What you will do: Print word for word the lines in the data listing below, starting with the line that contains "The height and width of the screenshot is (868, 1389)." and continuing through the last line. Leave the pictures out of your answer.

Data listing
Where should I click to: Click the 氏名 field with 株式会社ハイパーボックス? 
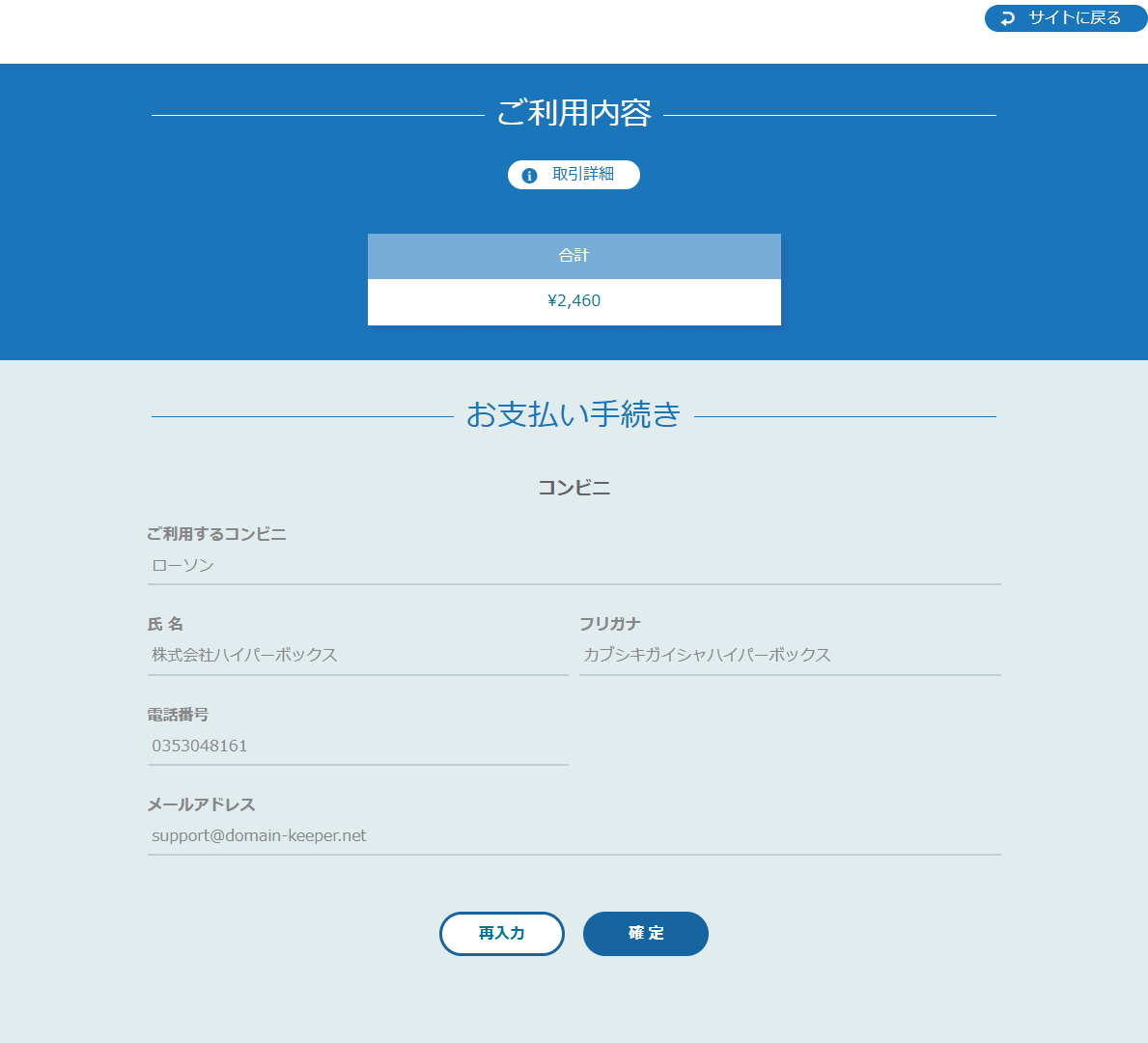pos(357,656)
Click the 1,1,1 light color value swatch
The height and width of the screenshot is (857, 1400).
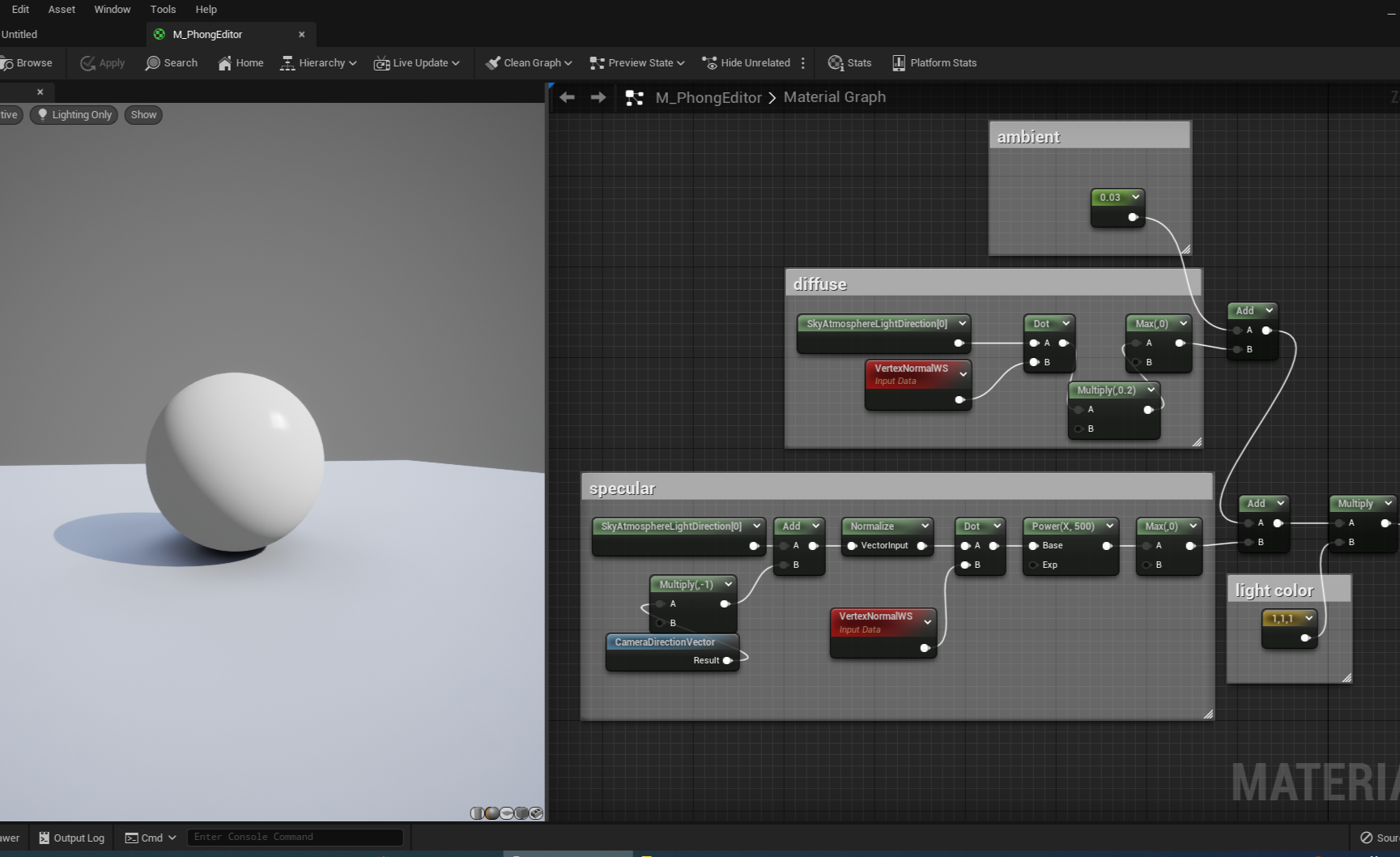click(1284, 618)
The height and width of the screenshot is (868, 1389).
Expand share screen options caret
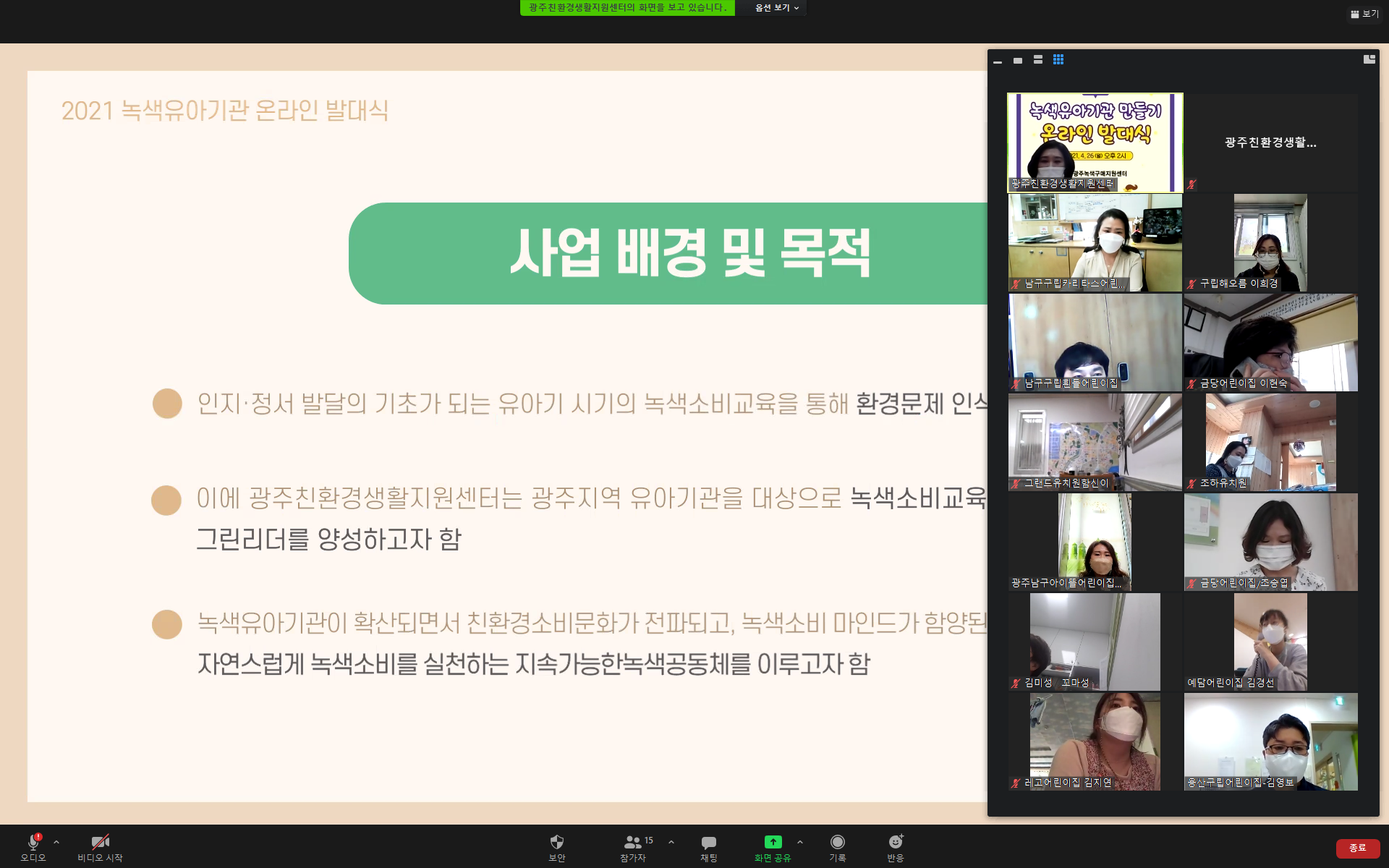[800, 842]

Task answer:
The height and width of the screenshot is (868, 1389).
Expand share screen options caret
[800, 842]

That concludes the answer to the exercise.